Le président Barack Obama a pris le 9 mars dernier un décret qui autorise l'usage des fonds fédéraux pour financer la recherche sur les cellules souches produites par la destruction d'embryons humains. Le lendemain, dans une tribune du Wall Street Journal, deux intellectuels éminents, Robert P. George et Eric Cohen, respectivement professeur de droit et journaliste, dénoncent la politisation de l'opération.

L'annonce a été d'un classique d'Obama : on promeut des politiques radicales avec calme et modération, et on prêche l'évangile de la civilisation tout en accusant ses adversaires d'être des "diviseurs" et de "politiser" la science.

Où est la modération ? La politique de Bush, expliquent les auteurs, était de permettre le financement de la recherche sur les cellules souches d'embryons déjà détruits. Mais il n'était pas question de financer la destruction d'embryons humains.

Pendant des années, M. Bush et la "droite religieuse" ont été dépeints comme d'affreux adversaires de la science et du progrès, et leurs opposants comme des scientifiques dévoués à la guérison des malades abandonnés par les républicains.

"Modérée", écrivent George et Cohen, la politique de M. Obama ne l'est pas. Elle favorisera une toute nouvelle industrie de la destruction d'embryons, et la création d'embryons humains par clonage pour la recherche de laquelle ils ont été détruits. Il oblige les contribuables américains, y compris ceux qui considèrent la destruction délibérée de la vie humaine au stade embryonnaire profondément injuste, à être complice de cette pratique.
 
M. Obama s'est expliqué en invoquant son intégrité politique par le retour à l'indépendance de la science, et son désir de supprimer le pouvoir des présupposés idéologiques de la précédente administration sur la prise de décision scientifique.

Les contribuables ont le droit d'être laissé en dehors de ça

Mensonge : expliquent les auteurs : Cette demande de séparer la science de la politique est fausse et erronée à double titre. Tout d'abord, la politique d'Obama est elle-même ouvertement politicienne. Elle est aveuglée par la haine des principes de Bush, au point d'ignorer les récentes percées scientifiques qui rendent possible la production de cellules biologiquement équivalentes aux cellules souches embryonnaires,  sans la nécessité de créer ou de tuer des embryons humains.

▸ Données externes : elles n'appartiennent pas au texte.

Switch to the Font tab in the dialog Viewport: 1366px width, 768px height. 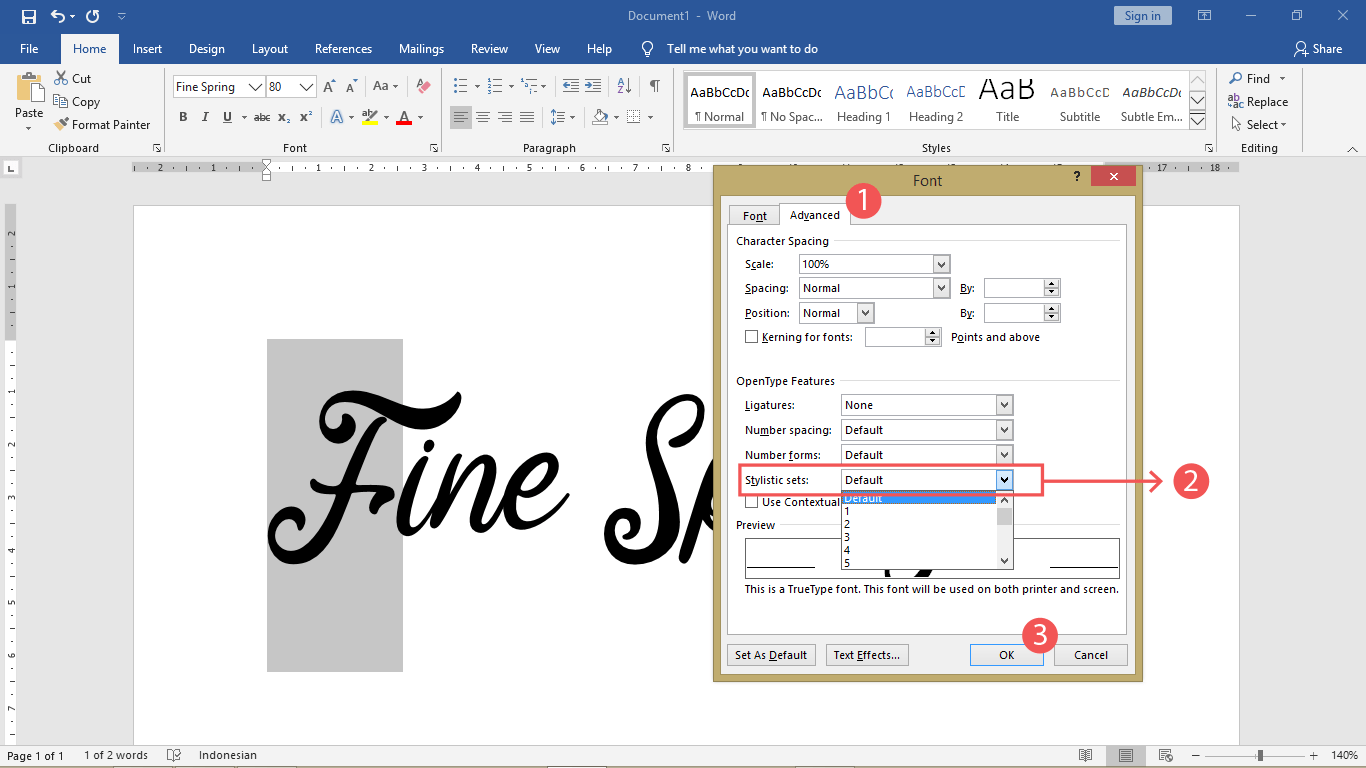(755, 216)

On ne voit donc pas pourquoi – à part des motivations politiques – M. Obama révoque non seulement les restrictions de Bush sur le financement de la recherche destructrice d'embryons, mais aussi le décret de 2007 qui encourage les instituts nationaux de la Santé à étudier les cellules souches adultes, non destructrice d'embryons.
 
Deuxièmement et plus fondamentalement, la prétention à séparer la politique de la science est antidémocratique, au sens le plus profond . La question est de savoir si la destruction d'embryons humains à des fins de recherche est fondamentalement une question scientifique, ou si c'est une question morale et civique à propos des ambitions et des limites de la science. Il s'agit d'une question sur la façon dont nous allons traiter les membres de la famille humaine à l'aube de la vie, sur notre volonté de rechercher d'autres voies de progrès de la médecine que le respect de la dignité humaine.

Pour ceux qui croient dans les idéaux les plus élevés de la démocratie délibérative, et pour ceux qui croient que maltraiter les plus vulnérables de la vie humaine met en danger notre propre morale, la demande de M. Obama de "considérer la politique en dehors de la science", devrait être regrettée, et non pas célébrée.
L'universitaire et le journaliste achève leur tribune en évoquant l'avenir : Dans les années à venir, le débat sur les cellules souches va sûrement continuer — car il soulève de grandes questions sur le sens de l'égalité entre les hommes, sur les limites de la vie humaine, sur la relation entre science et politique, et sur la façon dont nous nous gouvernons nous-mêmes quand nous sommes moralement en charge de questions de politique publique sur lesquelles des gens raisonnables se trouvent en désaccord. Nous ne pouvons qu'espérer, dans les années à venir, que les progrès scientifiques rendent inutiles la destruction d'embryons et que, en tant que société, nous ouvrions la voie au nouveau monde avec les meilleures intentions médicales.
Robert George est professeur de droit à Princeton et co-auteur de L'embryon : à la défense de la vie humaine (Doubleday, 2008). Eric Cohen est le rédacteur en chef de The New Atlantis, et auteur de À l'ombre du progrès : l'être humain à l'âge de la technologie (Encounter, 2008).